[[ DATA, beginning ]]
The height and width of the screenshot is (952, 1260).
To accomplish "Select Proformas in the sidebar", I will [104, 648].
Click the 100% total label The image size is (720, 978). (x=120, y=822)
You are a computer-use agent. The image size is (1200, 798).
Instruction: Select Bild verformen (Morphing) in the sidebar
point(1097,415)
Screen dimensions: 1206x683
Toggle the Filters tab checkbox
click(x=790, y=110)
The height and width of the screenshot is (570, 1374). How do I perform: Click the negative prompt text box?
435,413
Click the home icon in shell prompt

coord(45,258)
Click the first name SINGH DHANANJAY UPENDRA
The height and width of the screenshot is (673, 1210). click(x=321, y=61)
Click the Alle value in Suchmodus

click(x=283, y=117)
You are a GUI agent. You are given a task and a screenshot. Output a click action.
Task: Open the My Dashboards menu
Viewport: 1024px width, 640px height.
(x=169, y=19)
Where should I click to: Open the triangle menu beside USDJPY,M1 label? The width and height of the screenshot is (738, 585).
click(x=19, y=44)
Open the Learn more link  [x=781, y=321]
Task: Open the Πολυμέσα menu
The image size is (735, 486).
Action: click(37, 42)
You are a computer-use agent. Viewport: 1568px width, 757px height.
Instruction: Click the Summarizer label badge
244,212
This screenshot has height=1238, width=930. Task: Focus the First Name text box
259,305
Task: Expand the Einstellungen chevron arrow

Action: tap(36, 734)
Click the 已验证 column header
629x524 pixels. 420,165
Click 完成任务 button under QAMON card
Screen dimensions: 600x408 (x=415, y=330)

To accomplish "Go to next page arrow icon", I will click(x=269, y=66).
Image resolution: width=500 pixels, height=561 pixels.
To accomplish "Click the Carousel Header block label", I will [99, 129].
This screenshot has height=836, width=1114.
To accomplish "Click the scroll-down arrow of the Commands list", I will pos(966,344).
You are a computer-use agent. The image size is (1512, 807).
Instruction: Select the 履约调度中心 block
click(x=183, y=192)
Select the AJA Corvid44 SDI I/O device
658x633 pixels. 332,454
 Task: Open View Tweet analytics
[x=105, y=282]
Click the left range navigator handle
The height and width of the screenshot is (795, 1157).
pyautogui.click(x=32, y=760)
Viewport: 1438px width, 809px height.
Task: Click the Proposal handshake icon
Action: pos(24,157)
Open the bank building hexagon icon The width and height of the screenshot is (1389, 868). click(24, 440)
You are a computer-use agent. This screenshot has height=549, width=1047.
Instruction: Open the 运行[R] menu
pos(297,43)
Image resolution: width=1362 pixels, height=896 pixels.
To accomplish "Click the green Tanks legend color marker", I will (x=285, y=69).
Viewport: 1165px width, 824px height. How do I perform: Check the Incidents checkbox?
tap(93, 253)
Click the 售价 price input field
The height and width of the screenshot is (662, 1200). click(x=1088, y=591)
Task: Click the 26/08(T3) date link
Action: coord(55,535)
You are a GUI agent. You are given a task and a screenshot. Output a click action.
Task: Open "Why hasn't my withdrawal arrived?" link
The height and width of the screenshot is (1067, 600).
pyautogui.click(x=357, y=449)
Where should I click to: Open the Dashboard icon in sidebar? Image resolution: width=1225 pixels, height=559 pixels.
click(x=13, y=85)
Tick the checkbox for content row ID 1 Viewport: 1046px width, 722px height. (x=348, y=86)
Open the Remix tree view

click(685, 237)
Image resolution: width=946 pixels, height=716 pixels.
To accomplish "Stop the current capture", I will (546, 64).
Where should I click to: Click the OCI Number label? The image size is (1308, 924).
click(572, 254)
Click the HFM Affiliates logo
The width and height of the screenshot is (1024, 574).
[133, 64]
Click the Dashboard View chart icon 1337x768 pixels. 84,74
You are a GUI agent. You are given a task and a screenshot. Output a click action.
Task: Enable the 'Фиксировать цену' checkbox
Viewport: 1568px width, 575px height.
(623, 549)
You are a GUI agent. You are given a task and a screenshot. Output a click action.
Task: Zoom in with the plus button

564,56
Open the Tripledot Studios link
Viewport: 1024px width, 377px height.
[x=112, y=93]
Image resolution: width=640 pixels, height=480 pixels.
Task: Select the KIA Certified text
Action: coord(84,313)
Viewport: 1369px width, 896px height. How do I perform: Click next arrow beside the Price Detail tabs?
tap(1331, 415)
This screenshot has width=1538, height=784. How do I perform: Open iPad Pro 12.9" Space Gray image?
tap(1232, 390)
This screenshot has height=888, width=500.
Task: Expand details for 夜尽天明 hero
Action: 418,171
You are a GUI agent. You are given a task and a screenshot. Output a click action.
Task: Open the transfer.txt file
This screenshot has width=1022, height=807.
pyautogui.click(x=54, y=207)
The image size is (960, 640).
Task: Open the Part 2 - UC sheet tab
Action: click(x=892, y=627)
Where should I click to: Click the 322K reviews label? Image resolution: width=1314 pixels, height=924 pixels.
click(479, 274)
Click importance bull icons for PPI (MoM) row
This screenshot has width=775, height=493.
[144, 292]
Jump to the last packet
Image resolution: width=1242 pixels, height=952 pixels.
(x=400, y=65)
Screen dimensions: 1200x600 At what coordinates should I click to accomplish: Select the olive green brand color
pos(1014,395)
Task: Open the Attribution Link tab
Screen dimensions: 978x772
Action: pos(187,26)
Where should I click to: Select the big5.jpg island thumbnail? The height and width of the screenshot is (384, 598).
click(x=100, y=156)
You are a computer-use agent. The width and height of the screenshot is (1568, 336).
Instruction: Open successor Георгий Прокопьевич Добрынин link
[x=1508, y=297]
[[ DATA, end ]]
# TASK OBJECTIVE
Could you transcribe each entry exactly as it stands?

# EXERCISE RESULT
The height and width of the screenshot is (952, 1260).
To accomplish "Select Proformas in the sidebar", I will [104, 648].
Click the 100% total label The image size is (720, 978). (x=120, y=822)
You are a computer-use agent. The image size is (1200, 798).
Instruction: Select Bild verformen (Morphing) in the sidebar
point(1097,415)
Screen dimensions: 1206x683
Toggle the Filters tab checkbox
click(x=790, y=110)
The height and width of the screenshot is (570, 1374). How do I perform: Click the negative prompt text box?
435,413
Click the home icon in shell prompt

coord(45,258)
Click the first name SINGH DHANANJAY UPENDRA
The height and width of the screenshot is (673, 1210). click(x=321, y=61)
Click the Alle value in Suchmodus

click(x=283, y=117)
You are a GUI agent. You are given a task and a screenshot. Output a click action.
Task: Open the My Dashboards menu
Viewport: 1024px width, 640px height.
(x=169, y=19)
Where should I click to: Open the triangle menu beside USDJPY,M1 label? The width and height of the screenshot is (738, 585).
click(x=19, y=44)
Open the Learn more link  [x=781, y=321]
Task: Open the Πολυμέσα menu
The image size is (735, 486).
Action: click(37, 42)
You are a computer-use agent. Viewport: 1568px width, 757px height.
Instruction: Click the Summarizer label badge
244,212
This screenshot has height=1238, width=930. Task: Focus the First Name text box
259,305
Task: Expand the Einstellungen chevron arrow

Action: tap(36, 734)
Click the 已验证 column header
629x524 pixels. 420,165
Click 完成任务 button under QAMON card
Screen dimensions: 600x408 (x=415, y=330)

To accomplish "Go to next page arrow icon", I will click(x=269, y=66).
Image resolution: width=500 pixels, height=561 pixels.
To accomplish "Click the Carousel Header block label", I will [99, 129].
This screenshot has height=836, width=1114.
To accomplish "Click the scroll-down arrow of the Commands list", I will pos(966,344).
You are a computer-use agent. The image size is (1512, 807).
Instruction: Select the 履约调度中心 block
click(x=183, y=192)
Select the AJA Corvid44 SDI I/O device
658x633 pixels. 332,454
 Task: Open View Tweet analytics
[x=105, y=282]
Click the left range navigator handle
The height and width of the screenshot is (795, 1157).
pyautogui.click(x=32, y=760)
Viewport: 1438px width, 809px height.
Task: Click the Proposal handshake icon
Action: pos(24,157)
Open the bank building hexagon icon The width and height of the screenshot is (1389, 868). click(24, 440)
You are a computer-use agent. This screenshot has height=549, width=1047.
Instruction: Open the 运行[R] menu
pos(297,43)
Image resolution: width=1362 pixels, height=896 pixels.
To accomplish "Click the green Tanks legend color marker", I will (x=285, y=69).
Viewport: 1165px width, 824px height. How do I perform: Check the Incidents checkbox?
tap(93, 253)
Click the 售价 price input field
The height and width of the screenshot is (662, 1200). click(x=1088, y=591)
Task: Click the 26/08(T3) date link
Action: coord(55,535)
You are a GUI agent. You are given a task and a screenshot. Output a click action.
Task: Open "Why hasn't my withdrawal arrived?" link
The height and width of the screenshot is (1067, 600).
pyautogui.click(x=357, y=449)
Where should I click to: Open the Dashboard icon in sidebar? Image resolution: width=1225 pixels, height=559 pixels.
click(x=13, y=85)
Tick the checkbox for content row ID 1 Viewport: 1046px width, 722px height. (x=348, y=86)
Open the Remix tree view

click(685, 237)
Image resolution: width=946 pixels, height=716 pixels.
To accomplish "Stop the current capture", I will (546, 64).
Where should I click to: Click the OCI Number label? The image size is (1308, 924).
click(572, 254)
Click the HFM Affiliates logo
The width and height of the screenshot is (1024, 574).
[133, 64]
Click the Dashboard View chart icon 1337x768 pixels. 84,74
You are a GUI agent. You are given a task and a screenshot. Output a click action.
Task: Enable the 'Фиксировать цену' checkbox
Viewport: 1568px width, 575px height.
(623, 549)
You are a GUI agent. You are given a task and a screenshot. Output a click action.
Task: Zoom in with the plus button

564,56
Open the Tripledot Studios link
Viewport: 1024px width, 377px height.
[x=112, y=93]
Image resolution: width=640 pixels, height=480 pixels.
Task: Select the KIA Certified text
Action: coord(84,313)
Viewport: 1369px width, 896px height. How do I perform: Click next arrow beside the Price Detail tabs?
tap(1331, 415)
This screenshot has width=1538, height=784. How do I perform: Open iPad Pro 12.9" Space Gray image?
tap(1232, 390)
This screenshot has height=888, width=500.
Task: Expand details for 夜尽天明 hero
Action: 418,171
You are a GUI agent. You are given a task and a screenshot. Output a click action.
Task: Open the transfer.txt file
This screenshot has width=1022, height=807.
pyautogui.click(x=54, y=207)
The image size is (960, 640).
Task: Open the Part 2 - UC sheet tab
Action: click(x=892, y=627)
Where should I click to: Click the 322K reviews label? Image resolution: width=1314 pixels, height=924 pixels.
click(479, 274)
Click importance bull icons for PPI (MoM) row
This screenshot has width=775, height=493.
[144, 292]
Jump to the last packet
Image resolution: width=1242 pixels, height=952 pixels.
(x=400, y=65)
Screen dimensions: 1200x600 At what coordinates should I click to accomplish: Select the olive green brand color
pos(1014,395)
Task: Open the Attribution Link tab
Screen dimensions: 978x772
Action: pos(187,26)
Where should I click to: Select the big5.jpg island thumbnail? The height and width of the screenshot is (384, 598).
click(x=100, y=156)
You are a computer-use agent. The width and height of the screenshot is (1568, 336).
Instruction: Open successor Георгий Прокопьевич Добрынин link
[x=1508, y=297]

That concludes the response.